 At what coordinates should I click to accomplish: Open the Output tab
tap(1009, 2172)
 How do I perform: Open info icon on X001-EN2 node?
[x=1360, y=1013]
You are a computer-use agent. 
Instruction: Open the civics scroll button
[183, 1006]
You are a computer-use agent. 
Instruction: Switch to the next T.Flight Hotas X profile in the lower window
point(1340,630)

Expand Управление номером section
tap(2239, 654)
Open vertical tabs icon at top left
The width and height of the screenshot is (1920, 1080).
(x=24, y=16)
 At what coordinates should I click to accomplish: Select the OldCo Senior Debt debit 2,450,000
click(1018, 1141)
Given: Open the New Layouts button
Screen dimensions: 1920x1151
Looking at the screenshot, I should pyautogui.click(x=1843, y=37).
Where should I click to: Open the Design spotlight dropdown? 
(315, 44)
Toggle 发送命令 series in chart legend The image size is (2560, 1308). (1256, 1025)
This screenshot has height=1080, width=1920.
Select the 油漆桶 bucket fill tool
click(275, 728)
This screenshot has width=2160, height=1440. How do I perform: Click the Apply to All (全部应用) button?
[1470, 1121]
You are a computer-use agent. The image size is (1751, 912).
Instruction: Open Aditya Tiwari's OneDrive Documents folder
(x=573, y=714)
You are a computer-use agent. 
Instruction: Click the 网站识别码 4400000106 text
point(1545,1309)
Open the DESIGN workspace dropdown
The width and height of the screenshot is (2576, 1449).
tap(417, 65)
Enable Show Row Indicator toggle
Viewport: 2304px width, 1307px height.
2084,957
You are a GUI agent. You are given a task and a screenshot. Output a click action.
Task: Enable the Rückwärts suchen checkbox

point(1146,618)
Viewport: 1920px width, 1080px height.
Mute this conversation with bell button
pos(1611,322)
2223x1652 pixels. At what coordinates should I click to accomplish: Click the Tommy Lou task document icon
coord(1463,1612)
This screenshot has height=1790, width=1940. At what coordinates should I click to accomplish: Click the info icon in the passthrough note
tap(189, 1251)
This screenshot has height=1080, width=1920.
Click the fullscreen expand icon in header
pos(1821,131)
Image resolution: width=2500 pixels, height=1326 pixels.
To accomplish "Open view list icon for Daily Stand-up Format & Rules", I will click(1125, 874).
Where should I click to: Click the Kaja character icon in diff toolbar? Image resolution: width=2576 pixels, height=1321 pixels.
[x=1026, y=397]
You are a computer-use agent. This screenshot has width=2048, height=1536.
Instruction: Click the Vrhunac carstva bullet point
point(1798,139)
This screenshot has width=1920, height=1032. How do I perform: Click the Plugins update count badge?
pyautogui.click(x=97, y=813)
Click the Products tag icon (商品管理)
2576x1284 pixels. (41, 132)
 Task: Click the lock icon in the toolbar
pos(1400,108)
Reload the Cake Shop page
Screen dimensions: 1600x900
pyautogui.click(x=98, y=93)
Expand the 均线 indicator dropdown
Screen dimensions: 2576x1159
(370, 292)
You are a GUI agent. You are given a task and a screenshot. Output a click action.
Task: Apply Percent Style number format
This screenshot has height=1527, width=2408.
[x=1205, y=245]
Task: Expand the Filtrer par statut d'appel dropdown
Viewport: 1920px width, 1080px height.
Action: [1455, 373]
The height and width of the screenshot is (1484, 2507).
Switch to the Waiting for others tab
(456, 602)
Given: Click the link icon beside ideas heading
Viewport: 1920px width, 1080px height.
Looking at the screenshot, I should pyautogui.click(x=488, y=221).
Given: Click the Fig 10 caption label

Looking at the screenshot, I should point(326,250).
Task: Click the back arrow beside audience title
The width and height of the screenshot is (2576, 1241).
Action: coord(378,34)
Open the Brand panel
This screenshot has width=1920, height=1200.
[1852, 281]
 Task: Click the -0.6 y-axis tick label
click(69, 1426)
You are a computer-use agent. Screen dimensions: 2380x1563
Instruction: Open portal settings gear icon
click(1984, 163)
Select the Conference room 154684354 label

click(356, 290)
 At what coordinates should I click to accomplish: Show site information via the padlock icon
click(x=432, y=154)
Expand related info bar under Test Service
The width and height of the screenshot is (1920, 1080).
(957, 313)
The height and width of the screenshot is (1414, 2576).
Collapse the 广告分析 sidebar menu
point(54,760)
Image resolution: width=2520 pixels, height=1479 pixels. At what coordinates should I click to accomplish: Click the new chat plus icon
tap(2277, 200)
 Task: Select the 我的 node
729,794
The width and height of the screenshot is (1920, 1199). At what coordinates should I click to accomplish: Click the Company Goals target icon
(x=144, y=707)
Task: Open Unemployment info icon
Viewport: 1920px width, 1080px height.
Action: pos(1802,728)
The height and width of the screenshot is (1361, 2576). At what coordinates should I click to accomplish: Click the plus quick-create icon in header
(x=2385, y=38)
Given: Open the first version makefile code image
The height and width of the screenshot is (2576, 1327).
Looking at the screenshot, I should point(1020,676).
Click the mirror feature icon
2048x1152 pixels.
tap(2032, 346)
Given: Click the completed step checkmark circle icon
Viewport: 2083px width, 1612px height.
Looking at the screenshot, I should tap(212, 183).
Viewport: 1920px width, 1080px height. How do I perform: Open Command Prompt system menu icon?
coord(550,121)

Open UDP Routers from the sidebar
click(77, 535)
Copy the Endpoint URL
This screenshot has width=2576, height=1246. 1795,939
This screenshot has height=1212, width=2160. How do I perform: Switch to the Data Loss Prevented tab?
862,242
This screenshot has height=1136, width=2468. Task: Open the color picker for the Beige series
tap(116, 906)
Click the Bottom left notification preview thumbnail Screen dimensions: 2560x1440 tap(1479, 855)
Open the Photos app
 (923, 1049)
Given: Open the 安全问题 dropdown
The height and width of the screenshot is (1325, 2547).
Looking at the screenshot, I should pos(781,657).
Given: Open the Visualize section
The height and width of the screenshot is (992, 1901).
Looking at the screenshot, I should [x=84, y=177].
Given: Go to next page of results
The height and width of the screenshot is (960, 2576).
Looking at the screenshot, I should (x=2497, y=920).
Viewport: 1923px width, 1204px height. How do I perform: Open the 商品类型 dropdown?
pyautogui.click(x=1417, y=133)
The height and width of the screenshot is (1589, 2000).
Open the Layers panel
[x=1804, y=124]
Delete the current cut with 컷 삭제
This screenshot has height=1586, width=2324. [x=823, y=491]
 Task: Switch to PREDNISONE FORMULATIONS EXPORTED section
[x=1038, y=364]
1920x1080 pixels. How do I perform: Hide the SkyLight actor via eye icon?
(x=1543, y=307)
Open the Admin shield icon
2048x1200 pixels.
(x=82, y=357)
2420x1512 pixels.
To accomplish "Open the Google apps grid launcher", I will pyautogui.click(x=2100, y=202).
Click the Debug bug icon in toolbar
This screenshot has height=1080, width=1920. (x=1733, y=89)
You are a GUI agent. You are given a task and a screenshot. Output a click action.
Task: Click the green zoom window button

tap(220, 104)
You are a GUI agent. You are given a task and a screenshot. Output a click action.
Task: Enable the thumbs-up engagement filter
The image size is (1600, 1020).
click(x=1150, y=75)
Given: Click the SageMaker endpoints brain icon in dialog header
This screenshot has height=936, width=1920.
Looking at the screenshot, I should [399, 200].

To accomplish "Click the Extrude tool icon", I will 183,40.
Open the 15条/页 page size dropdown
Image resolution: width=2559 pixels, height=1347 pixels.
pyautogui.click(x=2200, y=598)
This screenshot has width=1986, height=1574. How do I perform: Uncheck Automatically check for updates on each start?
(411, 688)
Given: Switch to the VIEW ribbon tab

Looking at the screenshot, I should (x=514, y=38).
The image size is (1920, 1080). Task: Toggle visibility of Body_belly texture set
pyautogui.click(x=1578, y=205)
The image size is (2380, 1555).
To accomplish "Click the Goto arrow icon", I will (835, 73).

== == ==

▶ [WHAT YOU WILL DO] All of the entries above need to be retyped exactly.

▶ [TASK OUTPUT]
 At what coordinates should I click to accomplish: Open the Output tab
tap(1009, 2172)
 How do I perform: Open info icon on X001-EN2 node?
[x=1360, y=1013]
You are a computer-use agent. 
Instruction: Open the civics scroll button
[183, 1006]
You are a computer-use agent. 
Instruction: Switch to the next T.Flight Hotas X profile in the lower window
point(1340,630)

Expand Управление номером section
tap(2239, 654)
Open vertical tabs icon at top left
The width and height of the screenshot is (1920, 1080).
(x=24, y=16)
 At what coordinates should I click to accomplish: Select the OldCo Senior Debt debit 2,450,000
click(1018, 1141)
Given: Open the New Layouts button
Screen dimensions: 1920x1151
Looking at the screenshot, I should pyautogui.click(x=1843, y=37).
Where should I click to: Open the Design spotlight dropdown? 
(315, 44)
Toggle 发送命令 series in chart legend The image size is (2560, 1308). (1256, 1025)
This screenshot has height=1080, width=1920.
Select the 油漆桶 bucket fill tool
click(275, 728)
This screenshot has width=2160, height=1440. How do I perform: Click the Apply to All (全部应用) button?
[1470, 1121]
You are a computer-use agent. The image size is (1751, 912).
Instruction: Open Aditya Tiwari's OneDrive Documents folder
(x=573, y=714)
You are a computer-use agent. 
Instruction: Click the 网站识别码 4400000106 text
point(1545,1309)
Open the DESIGN workspace dropdown
The width and height of the screenshot is (2576, 1449).
tap(417, 65)
Enable Show Row Indicator toggle
Viewport: 2304px width, 1307px height.
2084,957
You are a GUI agent. You are given a task and a screenshot. Output a click action.
Task: Enable the Rückwärts suchen checkbox

point(1146,618)
Viewport: 1920px width, 1080px height.
Mute this conversation with bell button
pos(1611,322)
2223x1652 pixels. At what coordinates should I click to accomplish: Click the Tommy Lou task document icon
coord(1463,1612)
This screenshot has height=1790, width=1940. At what coordinates should I click to accomplish: Click the info icon in the passthrough note
tap(189, 1251)
This screenshot has height=1080, width=1920.
Click the fullscreen expand icon in header
pos(1821,131)
Image resolution: width=2500 pixels, height=1326 pixels.
To accomplish "Open view list icon for Daily Stand-up Format & Rules", I will click(1125, 874).
Where should I click to: Click the Kaja character icon in diff toolbar? Image resolution: width=2576 pixels, height=1321 pixels.
[x=1026, y=397]
You are a computer-use agent. This screenshot has width=2048, height=1536.
Instruction: Click the Vrhunac carstva bullet point
point(1798,139)
This screenshot has width=1920, height=1032. How do I perform: Click the Plugins update count badge?
pyautogui.click(x=97, y=813)
Click the Products tag icon (商品管理)
2576x1284 pixels. (41, 132)
 Task: Click the lock icon in the toolbar
pos(1400,108)
Reload the Cake Shop page
Screen dimensions: 1600x900
pyautogui.click(x=98, y=93)
Expand the 均线 indicator dropdown
Screen dimensions: 2576x1159
(370, 292)
You are a GUI agent. You are given a task and a screenshot. Output a click action.
Task: Apply Percent Style number format
This screenshot has height=1527, width=2408.
[x=1205, y=245]
Task: Expand the Filtrer par statut d'appel dropdown
Viewport: 1920px width, 1080px height.
Action: [1455, 373]
The height and width of the screenshot is (1484, 2507).
Switch to the Waiting for others tab
(456, 602)
Given: Click the link icon beside ideas heading
Viewport: 1920px width, 1080px height.
Looking at the screenshot, I should pyautogui.click(x=488, y=221).
Given: Click the Fig 10 caption label

Looking at the screenshot, I should point(326,250).
Task: Click the back arrow beside audience title
The width and height of the screenshot is (2576, 1241).
Action: coord(378,34)
Open the Brand panel
This screenshot has width=1920, height=1200.
[1852, 281]
 Task: Click the -0.6 y-axis tick label
click(69, 1426)
You are a computer-use agent. Screen dimensions: 2380x1563
Instruction: Open portal settings gear icon
click(1984, 163)
Select the Conference room 154684354 label

click(356, 290)
 At what coordinates should I click to accomplish: Show site information via the padlock icon
click(x=432, y=154)
Expand related info bar under Test Service
The width and height of the screenshot is (1920, 1080).
(957, 313)
The height and width of the screenshot is (1414, 2576).
Collapse the 广告分析 sidebar menu
point(54,760)
Image resolution: width=2520 pixels, height=1479 pixels. At what coordinates should I click to accomplish: Click the new chat plus icon
tap(2277, 200)
 Task: Select the 我的 node
729,794
The width and height of the screenshot is (1920, 1199). At what coordinates should I click to accomplish: Click the Company Goals target icon
(x=144, y=707)
Task: Open Unemployment info icon
Viewport: 1920px width, 1080px height.
Action: pos(1802,728)
The height and width of the screenshot is (1361, 2576). At what coordinates should I click to accomplish: Click the plus quick-create icon in header
(x=2385, y=38)
Given: Open the first version makefile code image
The height and width of the screenshot is (2576, 1327).
Looking at the screenshot, I should point(1020,676).
Click the mirror feature icon
2048x1152 pixels.
tap(2032, 346)
Given: Click the completed step checkmark circle icon
Viewport: 2083px width, 1612px height.
Looking at the screenshot, I should tap(212, 183).
Viewport: 1920px width, 1080px height. How do I perform: Open Command Prompt system menu icon?
coord(550,121)

Open UDP Routers from the sidebar
click(77, 535)
Copy the Endpoint URL
This screenshot has width=2576, height=1246. 1795,939
This screenshot has height=1212, width=2160. How do I perform: Switch to the Data Loss Prevented tab?
862,242
This screenshot has height=1136, width=2468. Task: Open the color picker for the Beige series
tap(116, 906)
Click the Bottom left notification preview thumbnail Screen dimensions: 2560x1440 tap(1479, 855)
Open the Photos app
 (923, 1049)
Given: Open the 安全问题 dropdown
The height and width of the screenshot is (1325, 2547).
Looking at the screenshot, I should pos(781,657).
Given: Open the Visualize section
The height and width of the screenshot is (992, 1901).
Looking at the screenshot, I should [x=84, y=177].
Given: Go to next page of results
The height and width of the screenshot is (960, 2576).
Looking at the screenshot, I should (x=2497, y=920).
Viewport: 1923px width, 1204px height. How do I perform: Open the 商品类型 dropdown?
pyautogui.click(x=1417, y=133)
The height and width of the screenshot is (1589, 2000).
Open the Layers panel
[x=1804, y=124]
Delete the current cut with 컷 삭제
This screenshot has height=1586, width=2324. [x=823, y=491]
 Task: Switch to PREDNISONE FORMULATIONS EXPORTED section
[x=1038, y=364]
1920x1080 pixels. How do I perform: Hide the SkyLight actor via eye icon?
(x=1543, y=307)
Open the Admin shield icon
2048x1200 pixels.
(x=82, y=357)
2420x1512 pixels.
To accomplish "Open the Google apps grid launcher", I will pyautogui.click(x=2100, y=202).
Click the Debug bug icon in toolbar
This screenshot has height=1080, width=1920. (x=1733, y=89)
You are a GUI agent. You are given a task and a screenshot. Output a click action.
Task: Click the green zoom window button

tap(220, 104)
You are a GUI agent. You are given a task and a screenshot. Output a click action.
Task: Enable the thumbs-up engagement filter
The image size is (1600, 1020).
click(x=1150, y=75)
Given: Click the SageMaker endpoints brain icon in dialog header
This screenshot has height=936, width=1920.
Looking at the screenshot, I should [399, 200].

To accomplish "Click the Extrude tool icon", I will 183,40.
Open the 15条/页 page size dropdown
Image resolution: width=2559 pixels, height=1347 pixels.
pyautogui.click(x=2200, y=598)
This screenshot has width=1986, height=1574. How do I perform: Uncheck Automatically check for updates on each start?
(411, 688)
Given: Switch to the VIEW ribbon tab

Looking at the screenshot, I should (x=514, y=38).
The image size is (1920, 1080). Task: Toggle visibility of Body_belly texture set
pyautogui.click(x=1578, y=205)
The image size is (2380, 1555).
To accomplish "Click the Goto arrow icon", I will (835, 73).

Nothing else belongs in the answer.